(Data extracted from a collection)

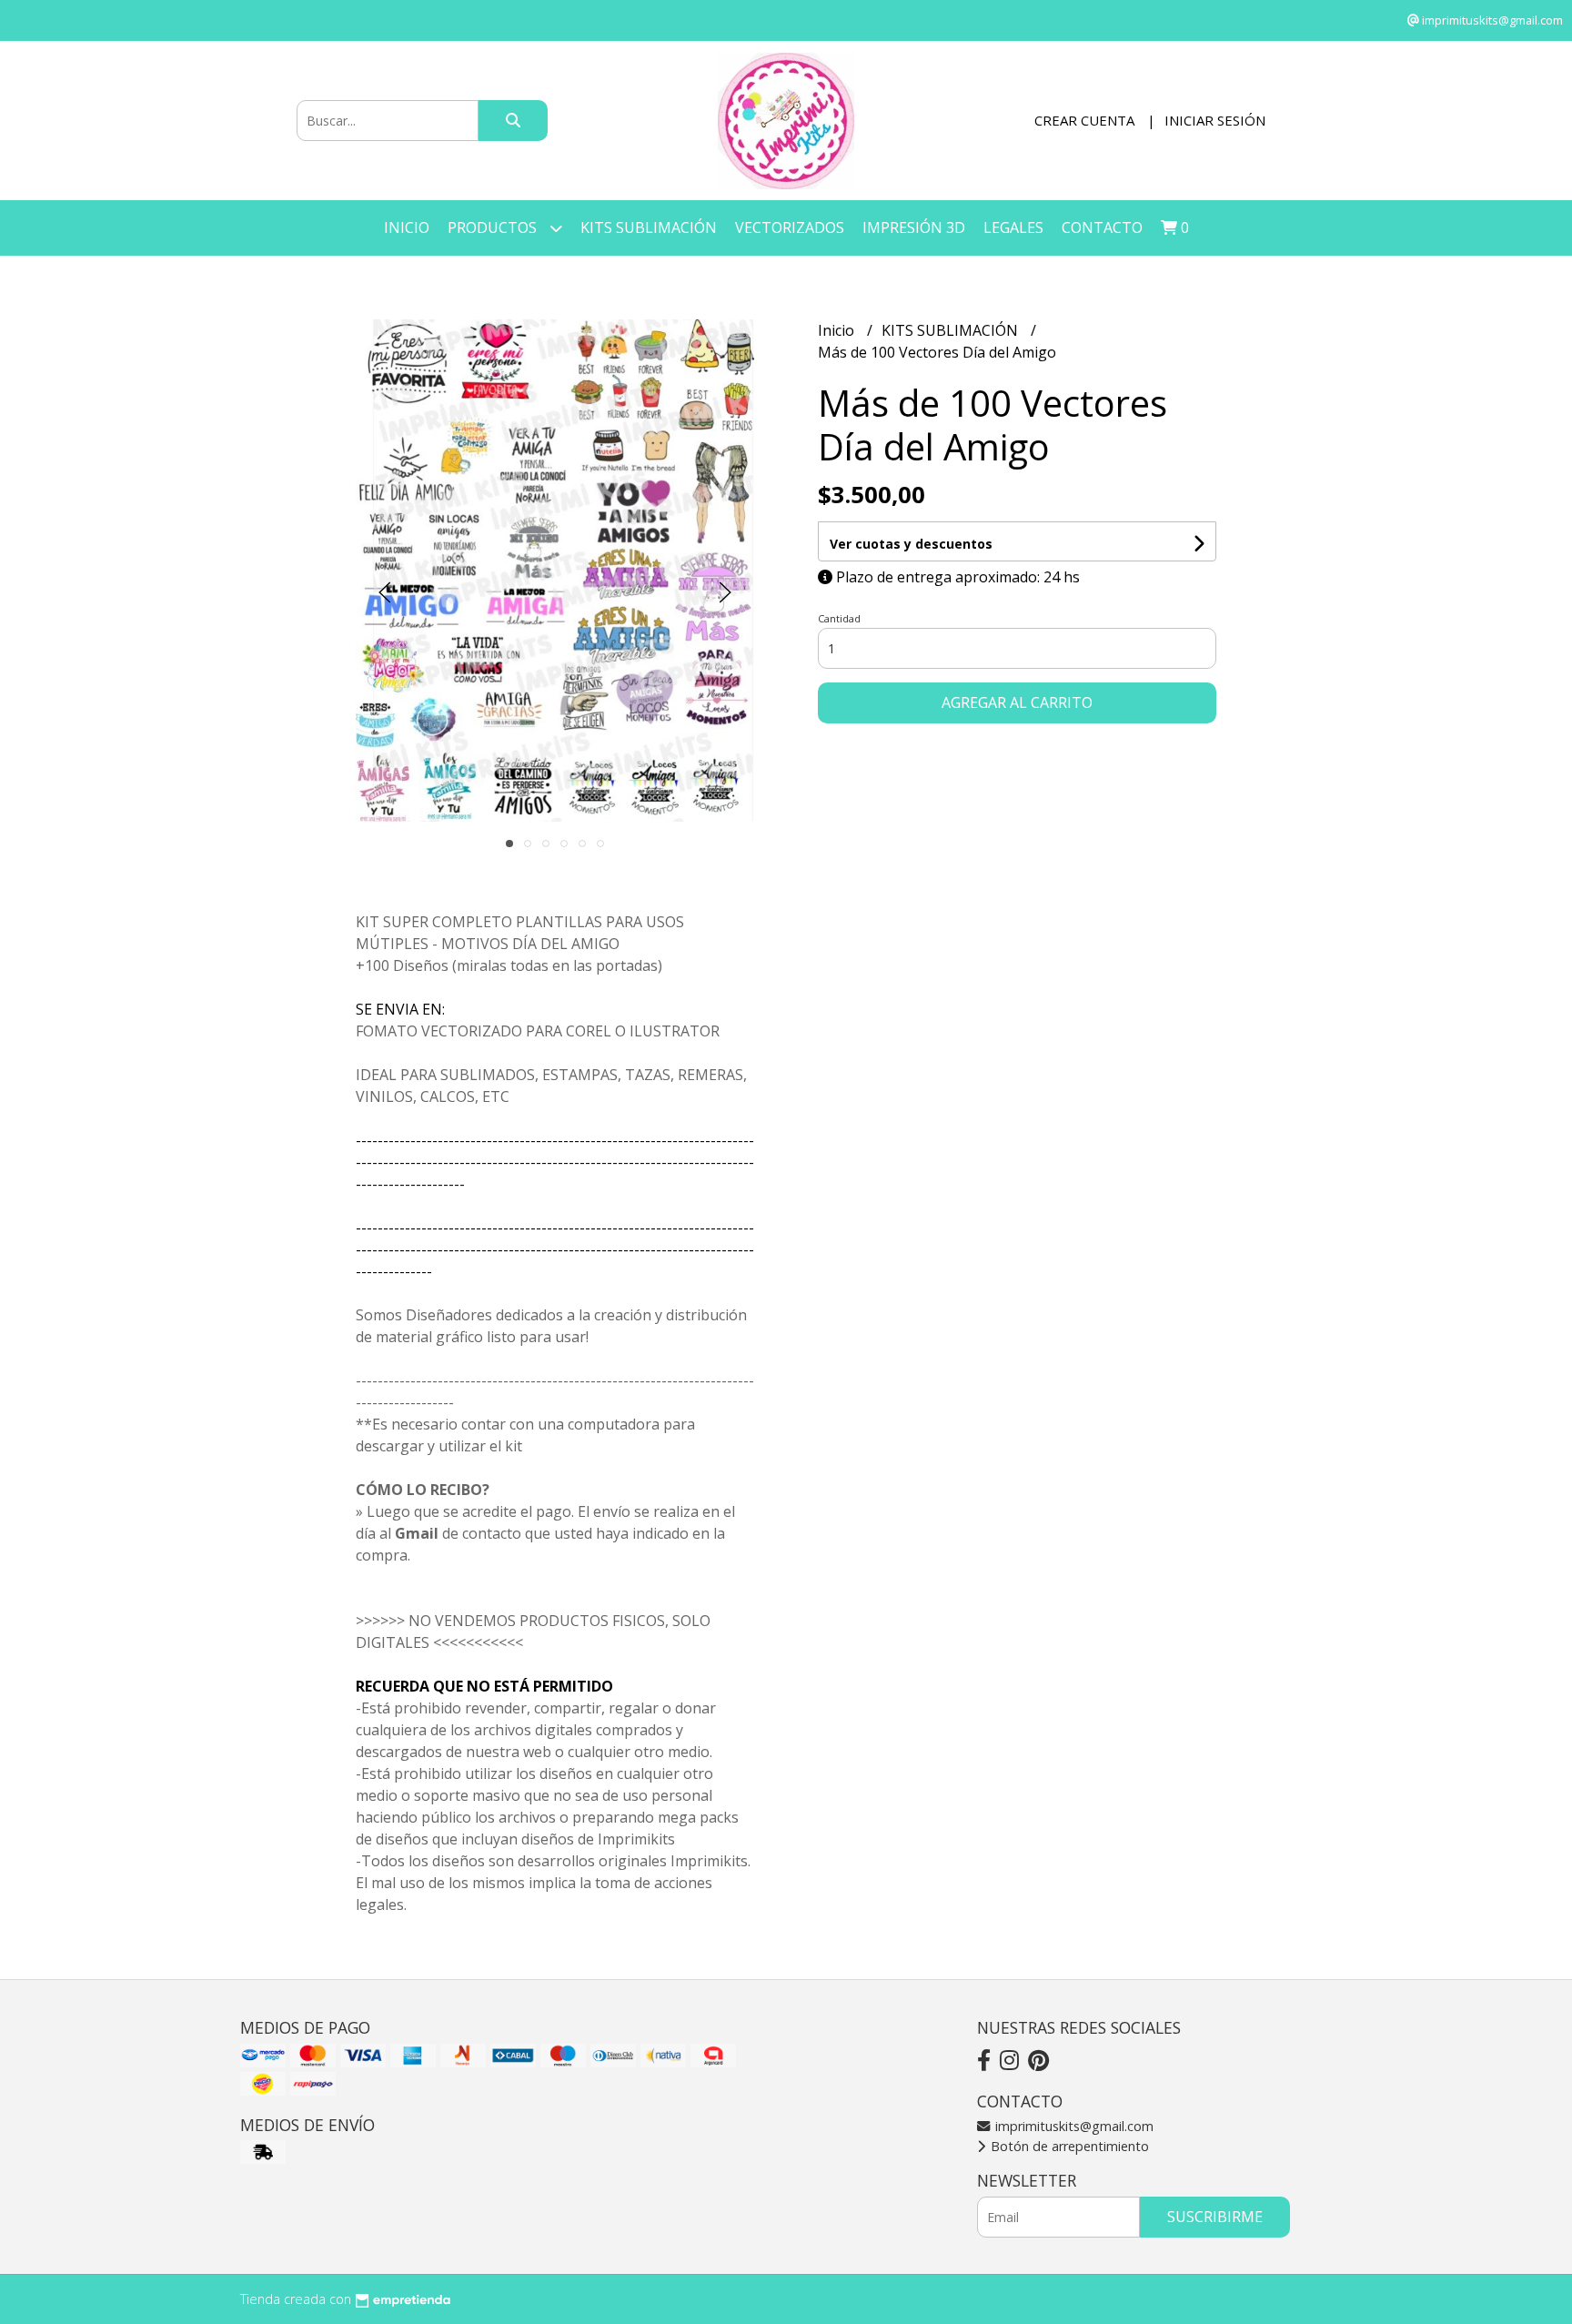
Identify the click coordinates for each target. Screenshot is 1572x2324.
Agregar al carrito (1017, 702)
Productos (494, 227)
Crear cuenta (1084, 120)
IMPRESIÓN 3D (913, 227)
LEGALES (1013, 227)
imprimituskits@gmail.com (1073, 2126)
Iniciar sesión (1214, 120)
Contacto (1102, 227)
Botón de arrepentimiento (1068, 2146)
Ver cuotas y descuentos (911, 543)
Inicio (406, 227)
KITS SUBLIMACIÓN (648, 227)
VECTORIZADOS (789, 227)
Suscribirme (1215, 2217)
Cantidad (839, 618)
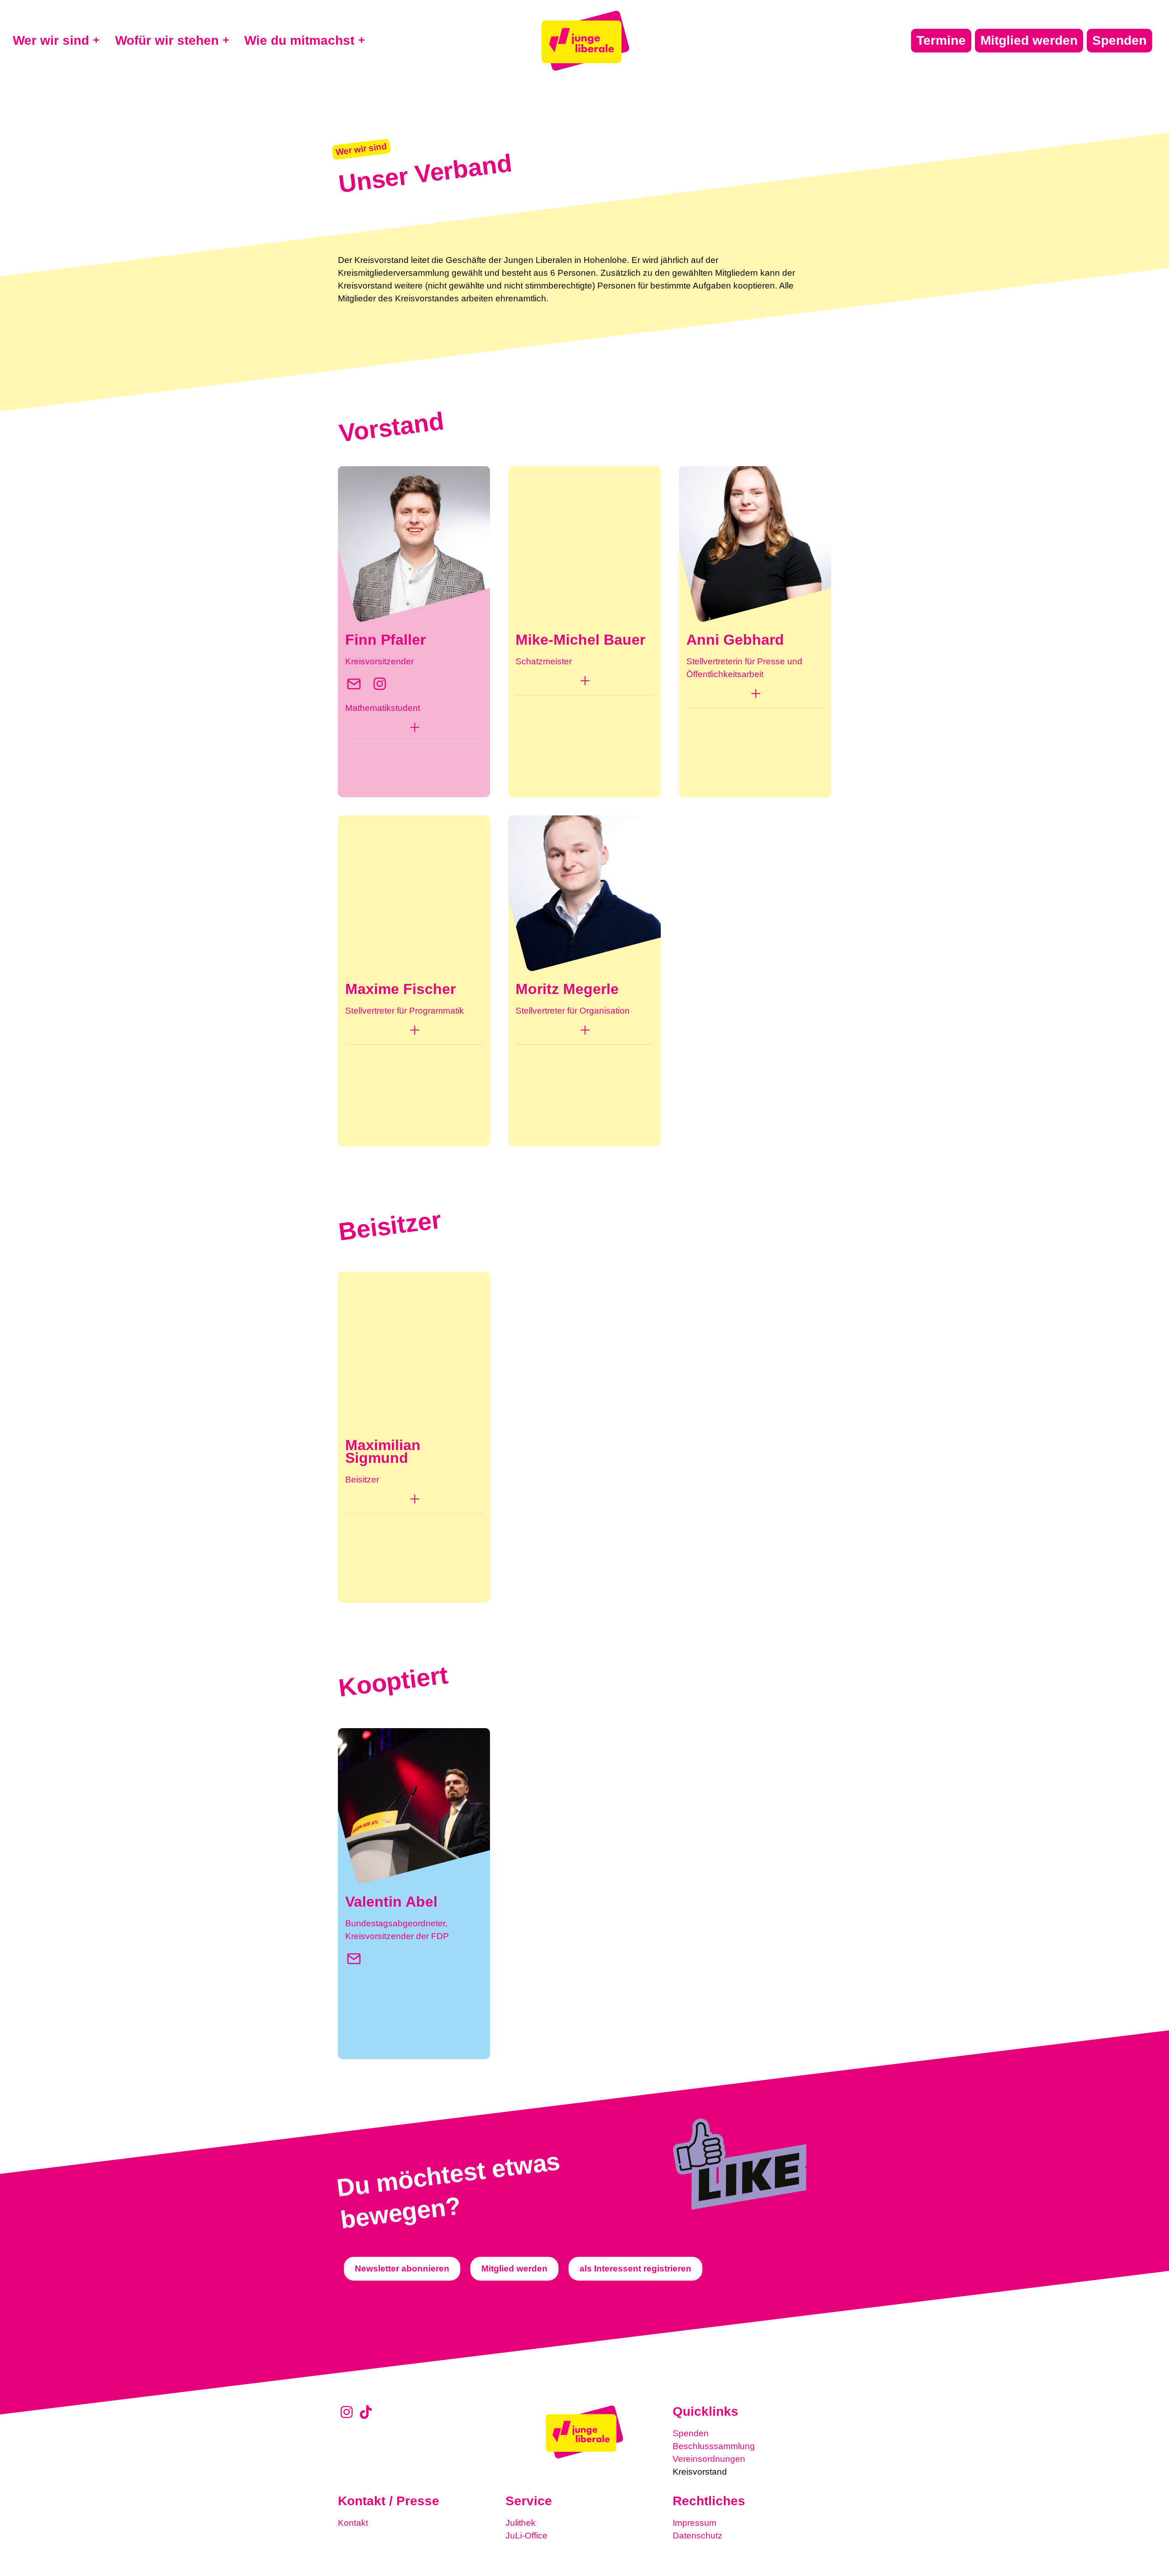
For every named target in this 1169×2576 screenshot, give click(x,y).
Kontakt (353, 2523)
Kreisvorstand (700, 2471)
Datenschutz (697, 2535)
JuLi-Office (527, 2535)
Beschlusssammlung (714, 2446)
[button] (414, 729)
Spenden (691, 2433)
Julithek (521, 2523)
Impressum (694, 2523)
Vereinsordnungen (709, 2459)
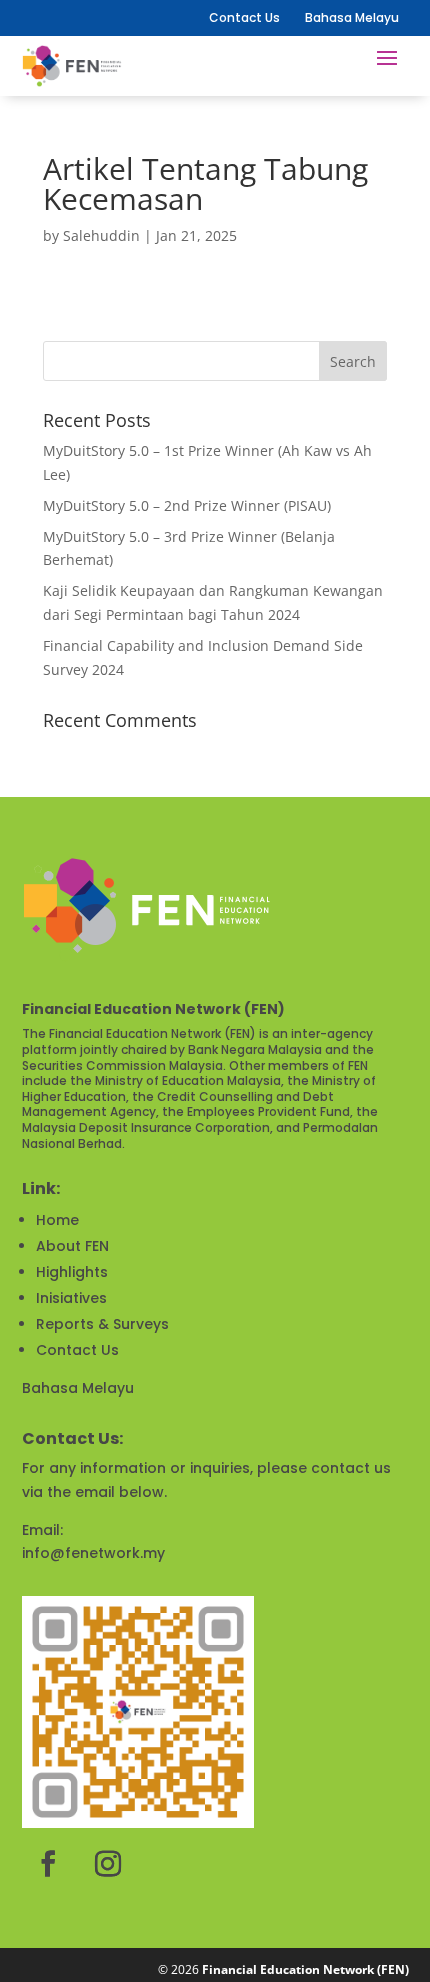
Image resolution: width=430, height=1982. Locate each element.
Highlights (72, 1272)
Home (57, 1220)
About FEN (72, 1246)
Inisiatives (71, 1298)
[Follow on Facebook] (48, 1864)
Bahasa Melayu (78, 1388)
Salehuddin (101, 235)
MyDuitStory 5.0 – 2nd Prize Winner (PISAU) (187, 505)
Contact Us (244, 17)
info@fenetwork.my (93, 1553)
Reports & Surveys (102, 1324)
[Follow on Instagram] (108, 1864)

• [Assigned task] Every line above should be duplicated exactly; the pictures are to be left out.

• [Solution for this exercise]
Identify the click coordinates for each target. Screenshot is 1572x2324.
Agregar al carrito (1017, 702)
Productos (494, 227)
Crear cuenta (1084, 120)
IMPRESIÓN 3D (913, 227)
LEGALES (1013, 227)
imprimituskits@gmail.com (1073, 2126)
Iniciar sesión (1214, 120)
Contacto (1102, 227)
Botón de arrepentimiento (1068, 2146)
Ver cuotas y descuentos (911, 543)
Inicio (406, 227)
KITS SUBLIMACIÓN (648, 227)
VECTORIZADOS (789, 227)
Suscribirme (1215, 2217)
Cantidad (839, 618)
For every named target in this 1169×2576 screenshot, give click(x,y).
Kontakt (353, 2523)
Kreisvorstand (700, 2471)
Datenschutz (697, 2535)
JuLi-Office (527, 2535)
Beschlusssammlung (714, 2446)
[button] (414, 729)
Spenden (691, 2433)
Julithek (521, 2523)
Impressum (694, 2523)
Vereinsordnungen (709, 2459)
Image resolution: width=430, height=1982. Locate each element.
Highlights (72, 1272)
Home (57, 1220)
About FEN (72, 1246)
Inisiatives (71, 1298)
[Follow on Facebook] (48, 1864)
Bahasa Melayu (78, 1388)
Salehuddin (101, 235)
MyDuitStory 5.0 – 2nd Prize Winner (PISAU) (187, 505)
Contact Us (244, 17)
info@fenetwork.my (93, 1553)
Reports & Surveys (102, 1324)
[Follow on Instagram] (108, 1864)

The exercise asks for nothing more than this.